Tuesday, October 28, 2008

General Reflections

I finished reading Maus a number of weeks ago. It was the first graphic novel I'd read, besides a collection of Marvel comics, which doesn't really count. I really enjoyed it, but I'm going to avoid making any grandiose critical pronouncements. I will say that Vladek Spiegelman was a very real and endearing character to me, and my favorite part of the book.

In a weird coincidence Mark Blumenthal, editor and publisher of Pollster.com (a political polling and analysis site I've been frequenting lately) posted this today. Blumenthal's father-in-law, who passed away yesterday, has a very similar story to Vladek Spiegelman, as documented in Maus.

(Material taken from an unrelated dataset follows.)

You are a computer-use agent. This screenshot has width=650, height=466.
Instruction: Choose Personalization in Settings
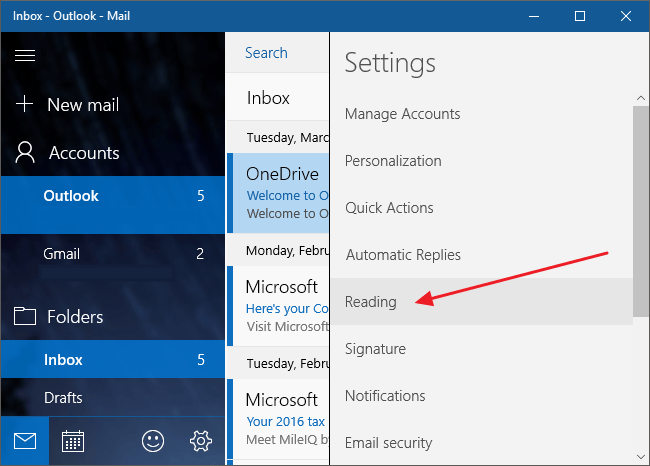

Michelle and I have been watching the Office almost every night. We're already half way through Season 4, which we got less than a month ago. The Office is great because it is so subtle and compelling in the way it engages our culture. I don't know exactly how to explain it, except that I watched the last two minutes of "Survivor Man" twice in a row, totally spellbound. And I need to see "The Deposition" again. I mean, it's totally hilarious, but it's the once-in-a-blue-moon, darn-that-was-poignant, out-of-nowhere-when-you-least-expect-it, rewind-that-I-need-to-see-that-again moments that have me totally hooked.

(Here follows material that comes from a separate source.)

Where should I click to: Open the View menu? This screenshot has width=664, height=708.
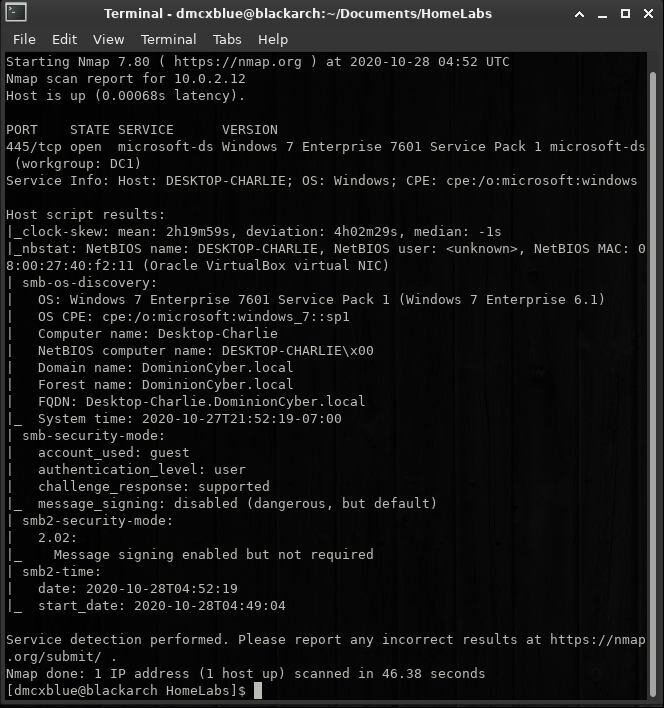(109, 40)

More good stuff from The Call:
For Jesus, spirituality is plainly not a life of contemplation divorced from a life of action. There is nothing in Jesus' life of either the super-spiritual "Catholic distortion" or the all-to-secular "Protestant distortion" we saw earlier. There is only a rhythm of engagement and withdrawal, work and rest, dispensing and recharging, crowds and solitude, in the midst of one of the shortest, busiest public lives ever lived.
If we are not to be dried up, our secular lives require supernatural refreshment too. But equally, if our supernatural experience is not to become an end in itself and a source of indulgence and pride, we must resolutely descend from the mountain peaks of vision to the valley of ordinary life where our callings take us. The New Testament knows no monasteries or monks, only spiritually disciplined disciples in a demanding, everyday world.
Last but not least, I'm excited to say that Michelle and I are having a girl. We went this weekend to a second hand store and picked out some of her first clothes. I learned that newborns wear pants with their onesies. Hey, it looked like a complete outfit to me.

Wednesday, August 27, 2008

Payne Hollow - Harlan Hubbard

I finished reading Payne Hollow: Life on the Fringe of Society a few days ago. It's a Thoreau-esque autobiographical book about Harlan and Anna Hubbard's life on the shores of the Ohio river. The most interesting part of the book for me was Harlan's idealism, which I think I share with him in some small degree. Here is an example:
Our objections to an outboard motor are more subtle, and not generally understood by the practical minded. It makes a different craft out of the johnboat, a driven thing, quivering as if in pain. A motor is odorous and noisy. Even a small one spoils to some extent communion with the river. It interferes with your contemplation of sky and water and the distant view. It's noise discourages conversation, but this in some cases may be a desirable feature.
It's not evident in the passage quoted, but he is comparing the outboard to the use of oars as a means of crossing the river. I enjoyed hearing why they did this and that, both the philosophical reasons for their retreat to the land, and the practical means of day to day survival. I would recommend it as excellent reading to any who consider themselves idealists or naturalists. Unfortunately, it seems to be available only regionally. I happened to encounter it through a friend who has lived in Kentucky. I couldn't find it in any local libraries. Of course, the internet will bring it to your doorstep, though I'm not sure Harlan would approve.